I saw over 250 games at the London Gardens and I felt like I knew the place as well as my own home. It was raucous, loud, and had the atmosphere of a madhouse. The paint was peeling, the toilets were few and far between, the seats were uncomfortable and the lighting was terrible, but it was a fantastic place to watch a game, with an atmosphere that new buildings could never duplicate. You sat right on top of the action and the players could practically hear whispers coming from the crowd.
The Gardens has been a velodrome for over a decade now, and a large part of me is very glad that the old building is being used productively as the rest of the former Superstore Mall declines into irrelevance around it. The arena's future seems secure and it's in no danger of being demolished any time soon. But again, I miss the ritual of going to games there. From my childhood home we could drive to the rink in five minutes on game nights, and I miss seeing the same faces in the parking lot, in the cramped concourse, and in the seats. I miss the days when the team was unfashionable and had 3,500 diehards attending every game because they loved hockey, not because it was the trendy thing to do. Most of all, I miss the atmosphere.
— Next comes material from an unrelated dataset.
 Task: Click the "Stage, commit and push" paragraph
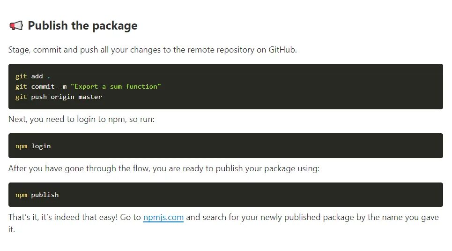(152, 50)
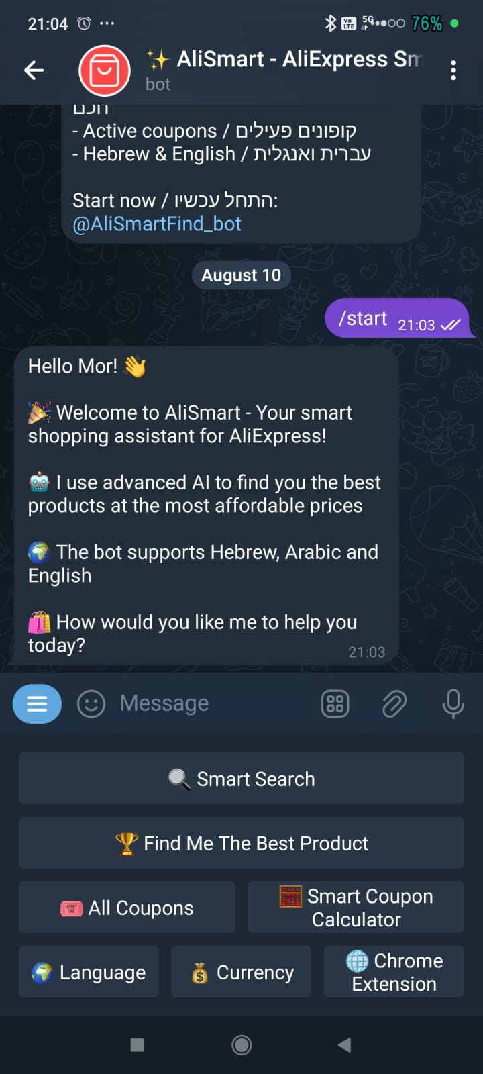
Task: Open the @AliSmartFind_bot link
Action: [157, 224]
I travel now to experience what it's like watching junior hockey from a terrific seat hanging over the ice while thousands of fans scream and cheer and sing, because in my hometown, that's become a thing of the past.
No Londoner would ever begrudge the building of the Budweiser Gardens downtown - the revitalization of Downtown London is a direct result of the arena's construction, and we get major concerts now - but it came at a price, and that price was the ability to watch hockey the way it was meant to be watched. I have absolutely no issue with the fact that my team is now successful, and London, the fourth-largest independent city in Ontario, needed a bigger and more centrally-located arena. But we lost something irreplaceable in 2002, and I miss it more than I can tell you.